17. The method of claim 1, further comprising a step of forming the
predetermined surface pattern on the at least one of the first and
second molds using photolithography.
18. The method of claim 17, wherein the step of forming the
predetermined surface pattern using photolithography includes
applying a photoresist to a surface of the at least one of the
first and second molds, applying a mask over the photoresist,
illuminating the photoresist, and developing the photoresist.
19. The method of claim 18, wherein the mask includes a plurality
of rectangles extending in a substantially parallel direction
lengthwise.
20. The method of claim 19, wherein each of the rectangles is
approximately 5 .mu.m wide.
21. The method of claim 19, wherein, transverse to the
substantially parallel direction, each of the rectangles is spaced
approximately 5 .mu.m apart from each adjacent rectangle.
22. The method of claim 18, wherein the photoresist is applied to
have a thickness at least ten times less than a closest spacing
between the first and second molds, after the second mold is
applied to the solution opposite the first mold.
23. The method of claim 18, wherein the photoresist is applied to a
thickness of approximately 10 .mu.m.
24. A method for making a sheet material for an actuating member,
the method comprising steps of: forming a first surface pattern on
a first mold; applying an elastomeric solution to the first mold;
and hardening the elastomeric solution to form an elastomeric sheet
with a first molded surface substantially conforming to the first
surface pattern.
25. The method of claim 24, further comprising a step of removing
the elastomeric sheet from the first mold after the elastomeric
solution is hardened.
26. The method of claim 24, further comprising a step of depositing
a first conductive layer over at least a portion of the first
molded surface to substantially conform to the first surface
pattern.
27. The method of claim 26, wherein the first conductive layer is
applied directly to the first molded surface.

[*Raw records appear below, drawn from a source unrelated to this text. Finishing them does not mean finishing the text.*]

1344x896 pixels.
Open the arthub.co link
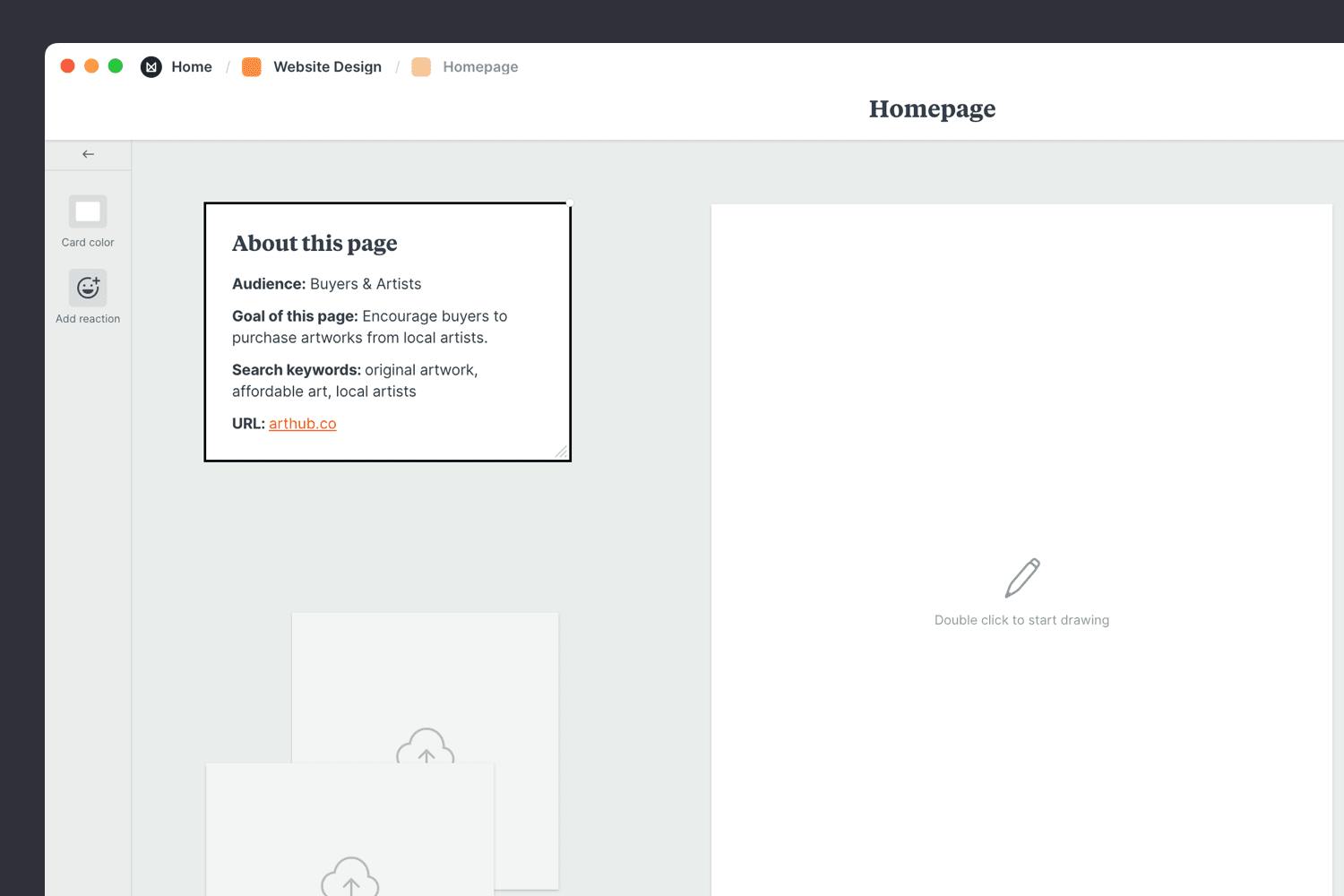(302, 423)
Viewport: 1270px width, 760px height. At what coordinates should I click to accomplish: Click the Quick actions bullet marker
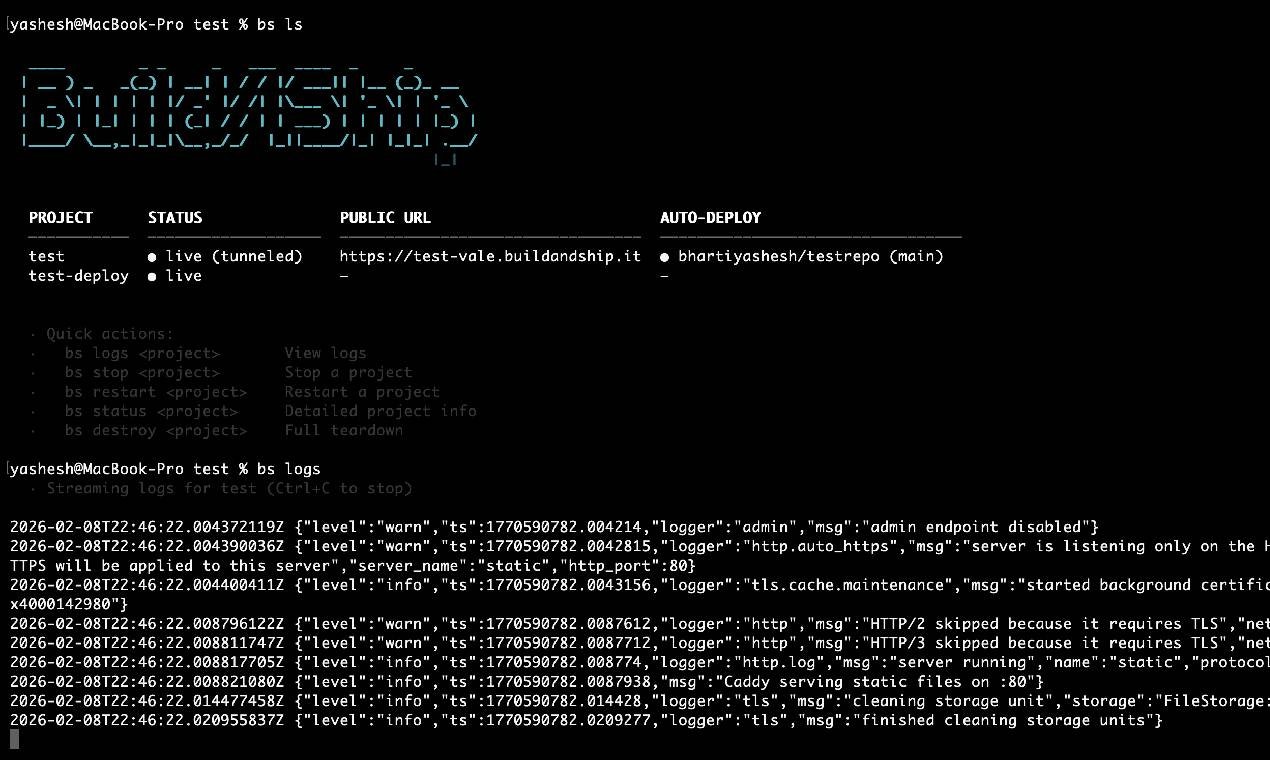pyautogui.click(x=32, y=334)
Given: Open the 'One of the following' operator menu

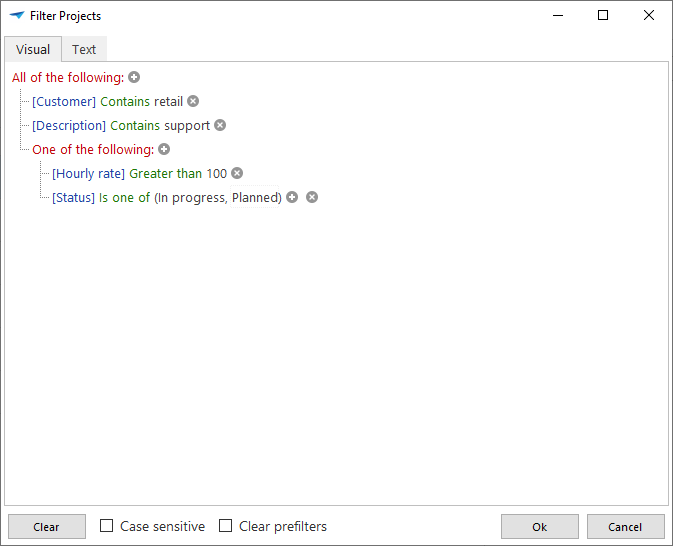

28. The method of claim 24, wherein forming the first surface
pattern on the first mold includes applying a photoresist to the
first mold.
29. The method of claim 28, wherein the first surface pattern
includes a microscopic waved area with a sinusoidal profile having
a substantially constant amplitude, a thickness of the photoresist
being selected as approximately twice the substantially constant
amplitude.
30. The method of claim 24, further comprising steps of: forming a
second surface pattern on a second mold; and applying the second
mold to the elastomeric solution susbstantially opposite to the
first mold to form a second molded surface on the elastomeric body
substantially conforming to the second surface pattern.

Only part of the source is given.